Vergangenheits-Debatte in Brandneburg: Stolpe räumt Fehler ein und spricht von Hetze

Ex-Regierungschef verteidigt seine Politik der Nachwendezeit und auch die ungleiche Praxis bei den Stasi-Überprüfungen in den einzelnen Ministerien, greift aber offen die Landtags-Opposition und BStU an. Stolpe spricht von Hetze.

Potsdam - Brandenburgs Alt-Ministerpräsident Manfred Stolpe (SPD) hat Fehler beim Umgang mit dem DDR-Erbe in Brandenburg eingeräumt, aber auch vor „Missbrauch der Enquete-Kommission“ des Landtages gewarnt und Medien vorgeworfen, Unsicherheit ins Land zu tragen. Kritikern am Umgang der von ihm geführten Landesregierungen mit ehemaligen Stasi-Mitarbeitern unterstellte er, sie bekämpften in Wahrheit die aktuelle SPD/Linke-Regierung: Ziel sei es, Rot-Rot zu stürzen, so Stolpe. In Brandenburg tobe ein „Kampf um die Meinungshoheit“.

Stolpe sprach am Freitagabend auf dem Sommerfest der Landes-SPD in Potsdam ausdrücklich von „Hetze“, die betrieben werde, wenn es um die Nachwendezeit und den Umgang etwa mit einstigen Mitarbeitern der DDR-Staatssicherheit in Landtag und im Landesdienst geht. In Bezug auf die Arbeit der Enquete-Kommission und die Reaktionen darauf sagte er, er habe wenig Verständnis, wenn einige „sich hysterisch auf die Vergangenheit stürzen, wenn von einigen Hetze betrieben wird“. Er habe in seiner Regierungszeit damals nichts vertuscht, er habe auch nichts gegen Überprüfungen gehabt. Die Feststellung von Gutachtern der Enquete-Kommission, dass in Brandenburg die Stasi-Aufarbeitung mangelhaft gewesen ist, nannte er „Hetze“ und „Lüge“.

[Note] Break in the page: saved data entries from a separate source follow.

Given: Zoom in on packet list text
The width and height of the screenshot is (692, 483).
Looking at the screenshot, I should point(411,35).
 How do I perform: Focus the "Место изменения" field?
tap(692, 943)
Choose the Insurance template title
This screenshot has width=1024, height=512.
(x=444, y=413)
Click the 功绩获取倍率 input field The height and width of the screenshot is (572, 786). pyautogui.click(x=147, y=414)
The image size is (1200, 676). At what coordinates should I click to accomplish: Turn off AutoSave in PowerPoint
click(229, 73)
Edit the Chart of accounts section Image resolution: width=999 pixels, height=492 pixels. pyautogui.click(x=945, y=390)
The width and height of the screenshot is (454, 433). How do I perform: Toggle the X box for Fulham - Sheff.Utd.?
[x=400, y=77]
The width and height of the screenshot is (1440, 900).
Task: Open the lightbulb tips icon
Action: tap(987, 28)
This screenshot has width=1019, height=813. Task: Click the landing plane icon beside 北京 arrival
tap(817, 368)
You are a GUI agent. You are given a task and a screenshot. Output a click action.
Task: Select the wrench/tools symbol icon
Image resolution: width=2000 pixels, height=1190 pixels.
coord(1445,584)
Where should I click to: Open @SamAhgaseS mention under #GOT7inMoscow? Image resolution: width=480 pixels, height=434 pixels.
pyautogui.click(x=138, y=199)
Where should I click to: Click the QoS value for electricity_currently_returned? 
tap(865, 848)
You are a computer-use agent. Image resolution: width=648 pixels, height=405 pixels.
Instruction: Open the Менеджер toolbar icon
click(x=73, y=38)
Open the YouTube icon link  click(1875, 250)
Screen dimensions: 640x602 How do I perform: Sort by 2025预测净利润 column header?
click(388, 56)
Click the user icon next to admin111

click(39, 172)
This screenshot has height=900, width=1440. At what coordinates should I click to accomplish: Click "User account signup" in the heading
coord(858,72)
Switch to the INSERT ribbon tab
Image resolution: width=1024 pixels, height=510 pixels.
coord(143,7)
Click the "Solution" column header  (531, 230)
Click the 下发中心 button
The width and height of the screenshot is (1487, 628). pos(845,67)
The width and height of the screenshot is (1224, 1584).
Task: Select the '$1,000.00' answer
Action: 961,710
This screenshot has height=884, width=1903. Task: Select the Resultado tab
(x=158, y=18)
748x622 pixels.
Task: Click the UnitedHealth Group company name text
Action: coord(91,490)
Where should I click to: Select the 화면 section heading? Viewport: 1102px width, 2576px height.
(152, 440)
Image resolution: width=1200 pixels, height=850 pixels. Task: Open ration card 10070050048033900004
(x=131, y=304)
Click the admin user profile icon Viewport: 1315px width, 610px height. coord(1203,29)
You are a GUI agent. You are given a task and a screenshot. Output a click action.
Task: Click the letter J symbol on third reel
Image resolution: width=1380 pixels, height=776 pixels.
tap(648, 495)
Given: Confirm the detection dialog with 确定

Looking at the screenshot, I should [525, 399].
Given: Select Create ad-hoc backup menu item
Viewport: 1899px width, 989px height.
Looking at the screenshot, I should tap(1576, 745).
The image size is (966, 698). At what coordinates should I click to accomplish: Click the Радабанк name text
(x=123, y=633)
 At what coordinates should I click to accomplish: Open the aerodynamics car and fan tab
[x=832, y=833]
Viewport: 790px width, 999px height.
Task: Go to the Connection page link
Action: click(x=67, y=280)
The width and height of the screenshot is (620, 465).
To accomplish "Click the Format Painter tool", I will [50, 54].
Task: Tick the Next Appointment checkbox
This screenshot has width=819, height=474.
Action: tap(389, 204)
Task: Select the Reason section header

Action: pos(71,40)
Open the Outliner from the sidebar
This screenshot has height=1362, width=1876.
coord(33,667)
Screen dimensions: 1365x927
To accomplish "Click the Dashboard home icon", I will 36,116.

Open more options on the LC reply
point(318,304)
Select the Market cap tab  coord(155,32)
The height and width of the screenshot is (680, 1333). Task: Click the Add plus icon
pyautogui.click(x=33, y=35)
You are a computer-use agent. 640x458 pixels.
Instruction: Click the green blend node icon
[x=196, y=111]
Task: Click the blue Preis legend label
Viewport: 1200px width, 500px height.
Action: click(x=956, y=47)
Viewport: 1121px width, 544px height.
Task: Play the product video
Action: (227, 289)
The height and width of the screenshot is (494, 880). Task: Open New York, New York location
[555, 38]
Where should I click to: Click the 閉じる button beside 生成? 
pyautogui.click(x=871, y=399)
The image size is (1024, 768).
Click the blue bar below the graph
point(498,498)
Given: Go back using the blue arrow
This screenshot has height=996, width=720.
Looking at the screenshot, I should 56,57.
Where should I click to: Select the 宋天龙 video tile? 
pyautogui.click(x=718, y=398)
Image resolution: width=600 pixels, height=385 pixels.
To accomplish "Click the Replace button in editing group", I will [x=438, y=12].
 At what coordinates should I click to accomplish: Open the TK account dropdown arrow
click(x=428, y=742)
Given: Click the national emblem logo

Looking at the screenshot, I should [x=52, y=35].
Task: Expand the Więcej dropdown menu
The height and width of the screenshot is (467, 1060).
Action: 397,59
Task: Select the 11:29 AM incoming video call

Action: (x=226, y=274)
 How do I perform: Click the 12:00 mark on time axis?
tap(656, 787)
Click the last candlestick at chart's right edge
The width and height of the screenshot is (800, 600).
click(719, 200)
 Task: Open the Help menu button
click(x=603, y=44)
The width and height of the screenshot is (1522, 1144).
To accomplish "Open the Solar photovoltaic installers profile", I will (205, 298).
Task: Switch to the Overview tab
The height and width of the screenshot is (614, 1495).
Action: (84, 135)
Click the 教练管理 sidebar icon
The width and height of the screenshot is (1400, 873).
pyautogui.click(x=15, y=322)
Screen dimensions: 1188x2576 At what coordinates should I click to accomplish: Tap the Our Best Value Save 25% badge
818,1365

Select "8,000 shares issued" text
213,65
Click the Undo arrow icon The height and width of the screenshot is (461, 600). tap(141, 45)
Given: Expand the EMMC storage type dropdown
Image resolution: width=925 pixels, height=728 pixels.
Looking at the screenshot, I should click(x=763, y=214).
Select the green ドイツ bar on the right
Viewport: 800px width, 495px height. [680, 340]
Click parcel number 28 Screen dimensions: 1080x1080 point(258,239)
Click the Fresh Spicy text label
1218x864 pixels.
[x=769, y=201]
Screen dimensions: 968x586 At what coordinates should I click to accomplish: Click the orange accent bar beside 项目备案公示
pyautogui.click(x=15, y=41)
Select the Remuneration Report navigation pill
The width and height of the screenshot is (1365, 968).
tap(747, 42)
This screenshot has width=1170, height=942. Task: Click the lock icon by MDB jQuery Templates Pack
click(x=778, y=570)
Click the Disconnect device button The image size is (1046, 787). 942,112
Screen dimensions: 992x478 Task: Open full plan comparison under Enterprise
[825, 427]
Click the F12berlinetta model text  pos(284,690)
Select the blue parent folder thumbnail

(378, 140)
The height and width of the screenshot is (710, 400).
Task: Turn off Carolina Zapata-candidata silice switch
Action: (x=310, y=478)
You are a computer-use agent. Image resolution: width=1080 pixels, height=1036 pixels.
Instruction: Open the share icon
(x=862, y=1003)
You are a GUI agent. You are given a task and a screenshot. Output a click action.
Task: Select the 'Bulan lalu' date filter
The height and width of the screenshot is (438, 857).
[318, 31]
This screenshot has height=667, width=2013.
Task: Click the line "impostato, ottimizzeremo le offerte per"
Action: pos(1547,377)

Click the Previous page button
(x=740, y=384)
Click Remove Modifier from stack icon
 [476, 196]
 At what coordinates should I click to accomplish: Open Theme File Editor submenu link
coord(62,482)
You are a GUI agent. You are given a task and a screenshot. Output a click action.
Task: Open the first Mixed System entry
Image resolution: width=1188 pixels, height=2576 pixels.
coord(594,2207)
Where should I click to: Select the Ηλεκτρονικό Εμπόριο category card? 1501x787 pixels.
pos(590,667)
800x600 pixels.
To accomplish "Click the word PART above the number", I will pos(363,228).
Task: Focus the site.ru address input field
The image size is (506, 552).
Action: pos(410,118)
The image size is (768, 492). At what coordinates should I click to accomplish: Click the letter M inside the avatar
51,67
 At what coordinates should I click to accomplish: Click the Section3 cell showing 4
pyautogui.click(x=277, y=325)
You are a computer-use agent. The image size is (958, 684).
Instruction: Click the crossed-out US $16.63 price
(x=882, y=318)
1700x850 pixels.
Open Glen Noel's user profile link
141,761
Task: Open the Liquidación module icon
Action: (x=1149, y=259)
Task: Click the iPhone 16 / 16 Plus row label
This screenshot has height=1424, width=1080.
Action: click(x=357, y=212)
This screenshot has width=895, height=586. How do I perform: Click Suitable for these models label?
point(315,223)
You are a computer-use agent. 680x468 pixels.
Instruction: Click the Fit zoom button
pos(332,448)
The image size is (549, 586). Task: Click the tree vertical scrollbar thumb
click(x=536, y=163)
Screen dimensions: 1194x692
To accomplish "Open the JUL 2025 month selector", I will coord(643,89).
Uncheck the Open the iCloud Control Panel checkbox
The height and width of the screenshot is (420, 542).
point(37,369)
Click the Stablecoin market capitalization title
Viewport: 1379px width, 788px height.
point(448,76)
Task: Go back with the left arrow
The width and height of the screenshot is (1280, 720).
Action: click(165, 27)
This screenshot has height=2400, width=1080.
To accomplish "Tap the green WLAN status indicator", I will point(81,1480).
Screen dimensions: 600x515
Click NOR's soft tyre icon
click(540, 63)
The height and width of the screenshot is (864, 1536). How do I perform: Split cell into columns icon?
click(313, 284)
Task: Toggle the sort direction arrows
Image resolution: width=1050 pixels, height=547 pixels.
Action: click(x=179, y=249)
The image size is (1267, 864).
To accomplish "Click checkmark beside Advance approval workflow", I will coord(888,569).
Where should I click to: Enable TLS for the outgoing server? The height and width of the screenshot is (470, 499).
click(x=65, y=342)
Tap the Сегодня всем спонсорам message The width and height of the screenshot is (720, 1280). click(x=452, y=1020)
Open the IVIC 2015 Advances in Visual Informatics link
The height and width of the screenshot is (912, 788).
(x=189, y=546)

Zugleich verteidigte er die uneinheitliche Übernahmepraxis Stasi-belasteter Mitarbeiter in den Landesdienst. So stellte er sich sowohl hinter die harte Linie der ersten Bildungsministerin des Landes, der späteren Chefin der Stasiunterlagenbehörde Marianne Birthler (Bündnis90), die dann wegen Stolpes Umgang mit seiner eigenen Vergangenheit die Regierung verließ: „Die Bildungsministerin ging streng vor – dafür hatte ich Verständnis.“ Ihm seien „viele, viele Fälle bekannt geworden“ von einzelnen Lehrern, die in „einer üblen Weise gegen Kinder und Familien vorgegangen“ seien.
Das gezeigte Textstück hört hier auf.